# Sticky  Having trouble posting photos of your dog?



## Durbkat

I've noticed that alot of people new to the forums are having trouble posting pics of their dogs. So I'm going to explain how.

*With Photobucket*​
Step 1. Go to http://www.photobucket.com and create an account (its free!)

Step 2. Upload your pics to your account by clicking clicking "upload" at the top of the screen. You can upload multiple pics at a time but I don't recommend it if you have dial up.

Step 3. After you have uploaded your pics you will see lots of writing below them.

Step 4. Right click in the form that says "Direct" then click copy.

Step 5. Come to this forum and start your post. In the bar above where you write click the "Insert Image" icon and paste the direct link from photobucket. Now after you type what you want and have posted your pics (maximum of 4 pics per post) click on "Submit". 

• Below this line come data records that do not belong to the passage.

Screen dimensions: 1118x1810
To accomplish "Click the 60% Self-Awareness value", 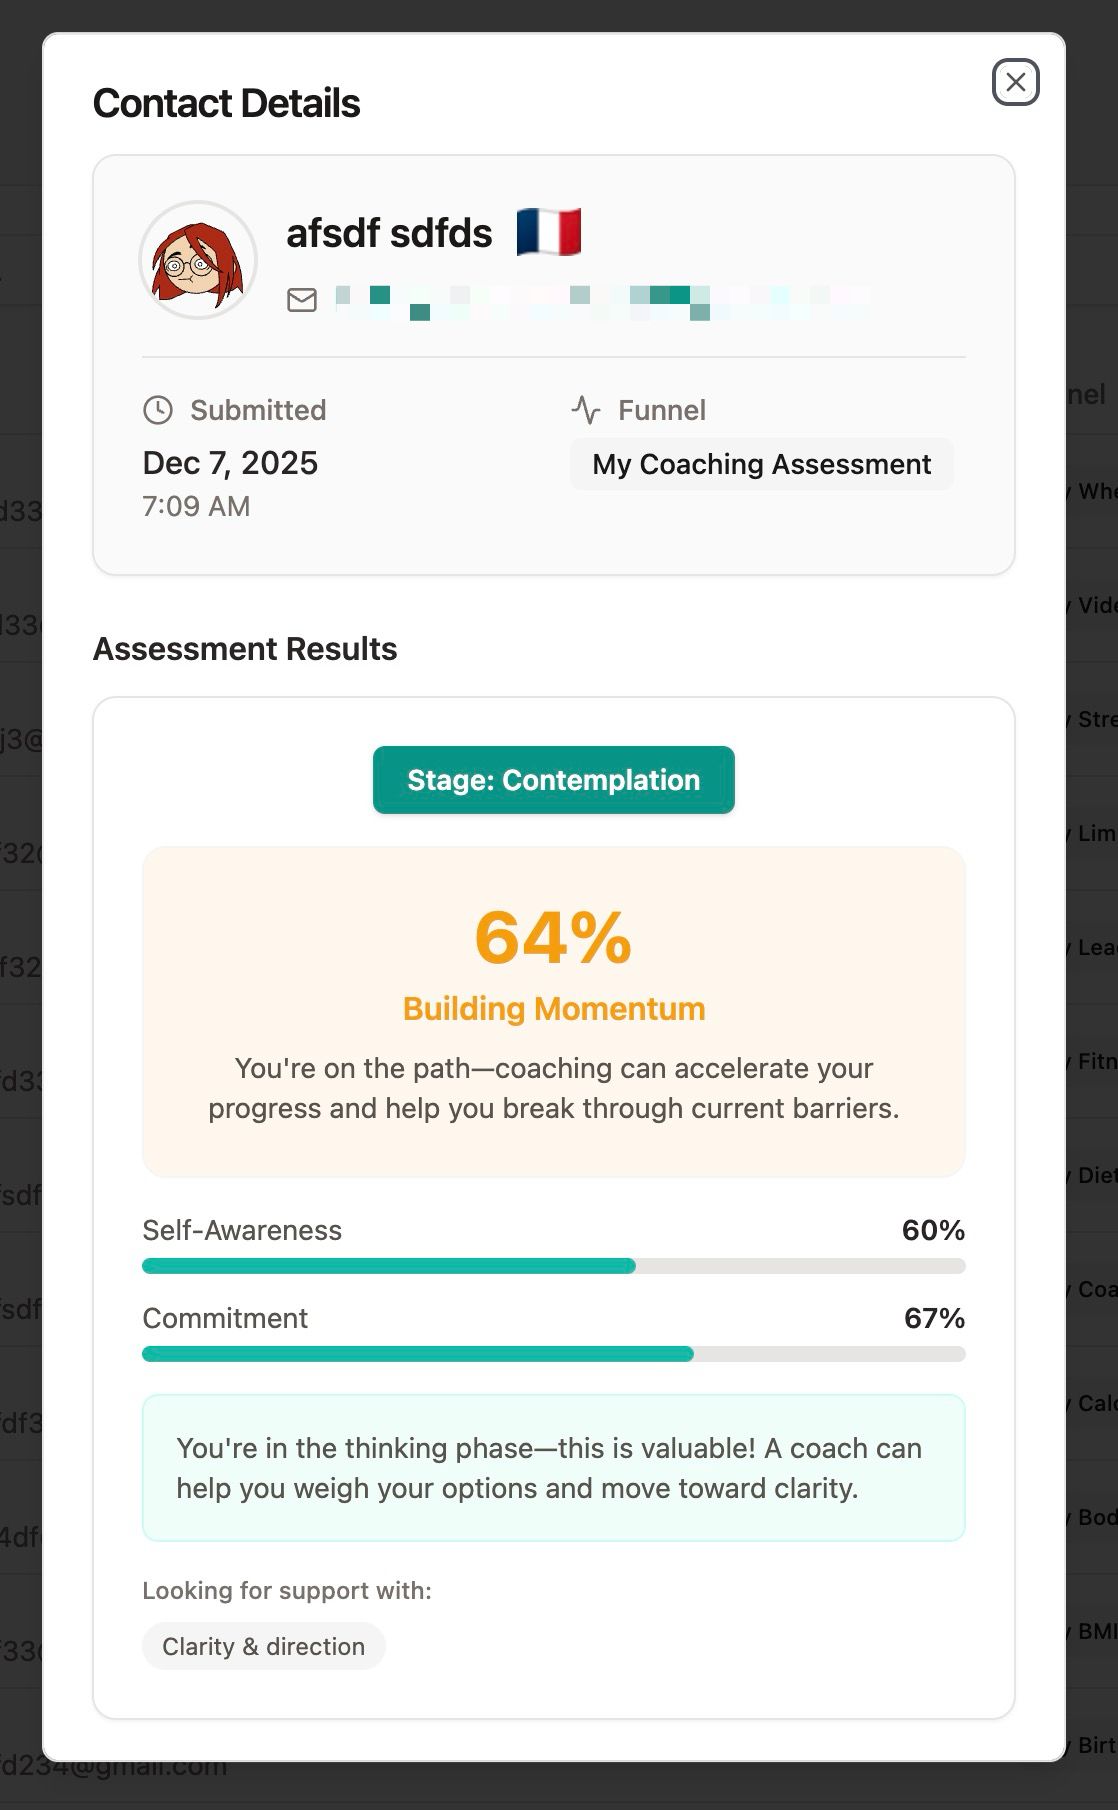I will 933,1230.
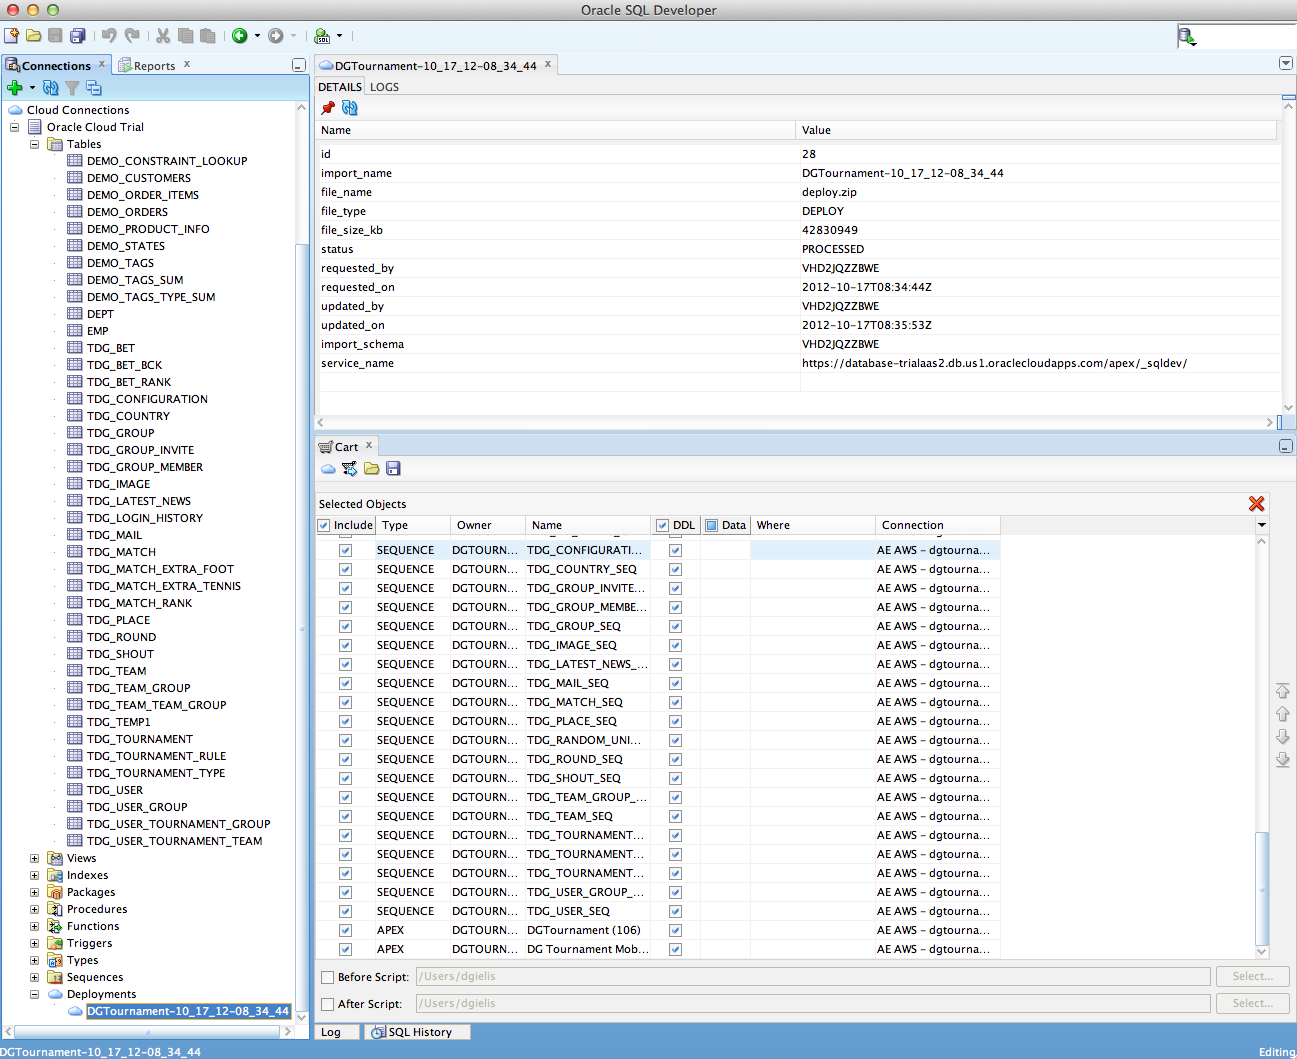Screen dimensions: 1297x1059
Task: Refresh the Connections tree
Action: click(50, 87)
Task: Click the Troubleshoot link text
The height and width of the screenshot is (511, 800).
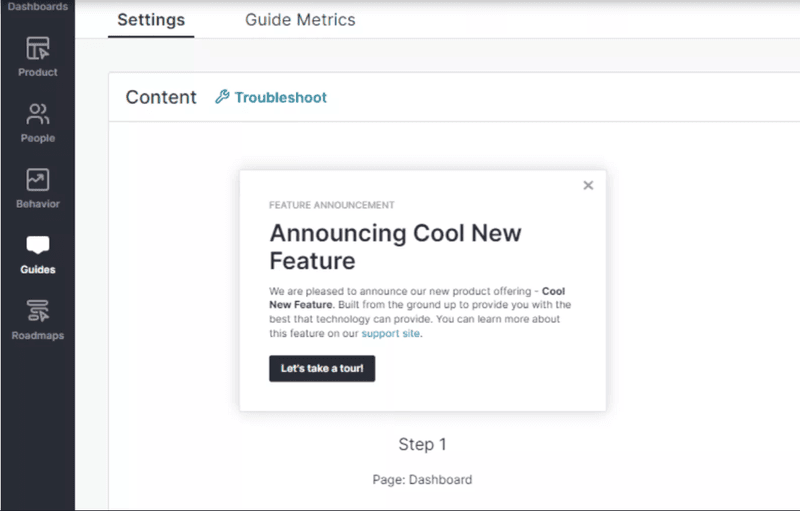Action: pos(280,97)
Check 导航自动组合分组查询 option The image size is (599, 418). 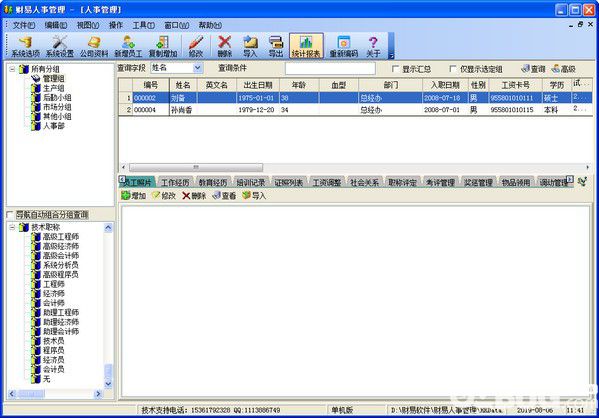10,215
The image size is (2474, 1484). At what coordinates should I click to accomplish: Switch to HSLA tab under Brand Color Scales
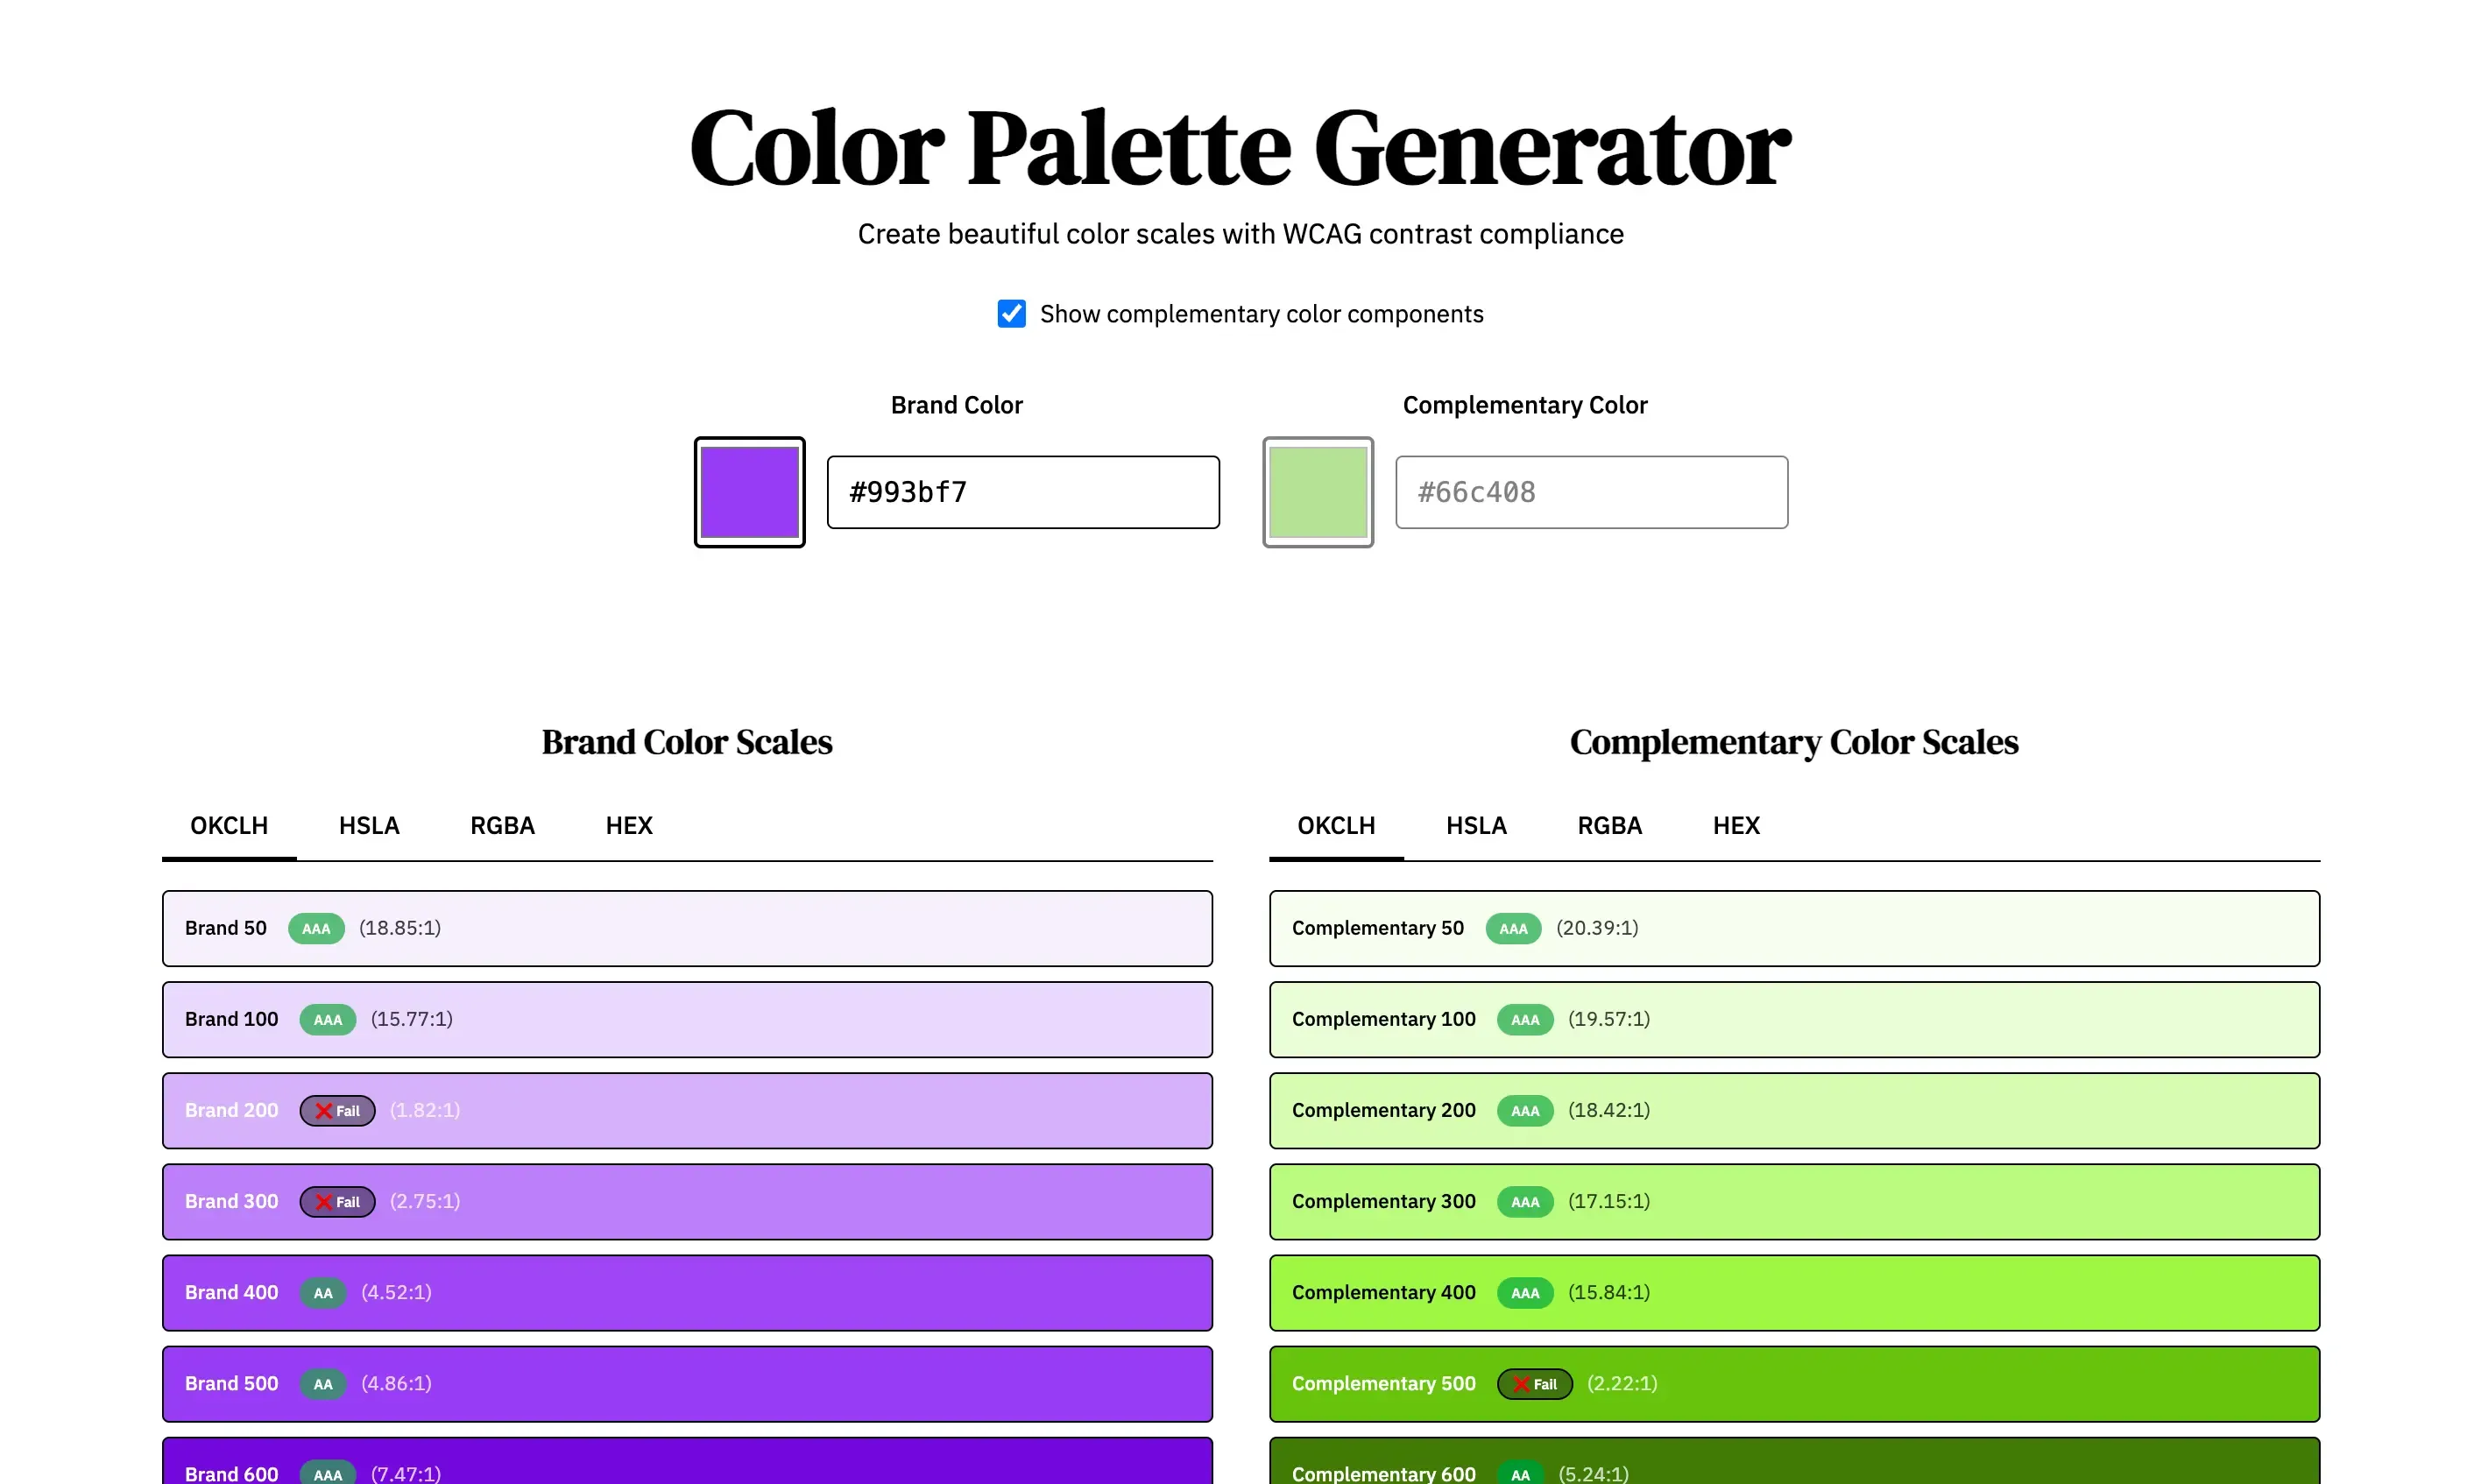click(x=369, y=825)
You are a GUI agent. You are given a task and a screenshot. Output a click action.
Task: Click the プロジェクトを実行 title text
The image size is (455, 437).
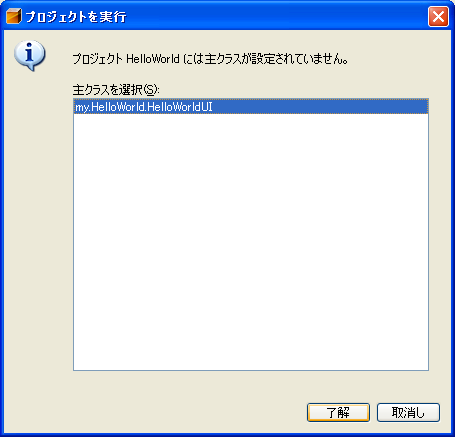click(x=76, y=16)
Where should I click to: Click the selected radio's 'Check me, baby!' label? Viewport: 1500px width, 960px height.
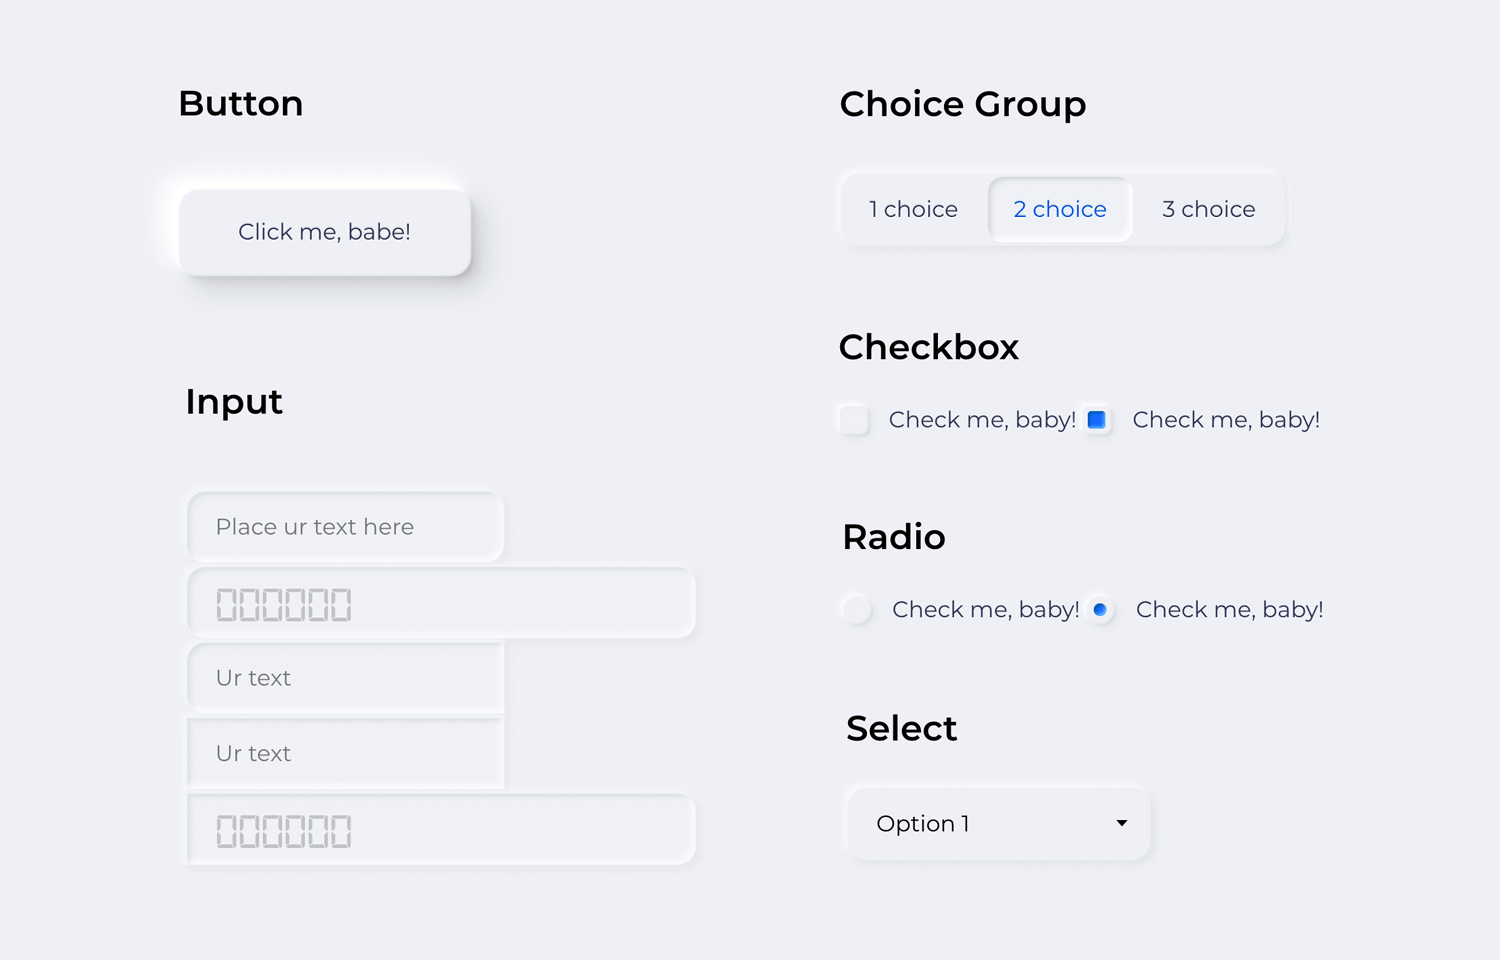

Now sit back and wait for replies!

EDIT: If for some reason you don't see your thread it may require a mod review. Don't fret, it sometimes happens, and we'll get to it as soon as we can. Send a PM to a mod if you think it's taking too long. Cheers!


----------



## Inga

You crack me up Durb! Are you doing this to help out all of the old folks? LOL I do know how to put pictures on here. LOL Not much more then that, but it is a start.


----------



## Curbside Prophet

And don't forget to resize your photo for "message board".


----------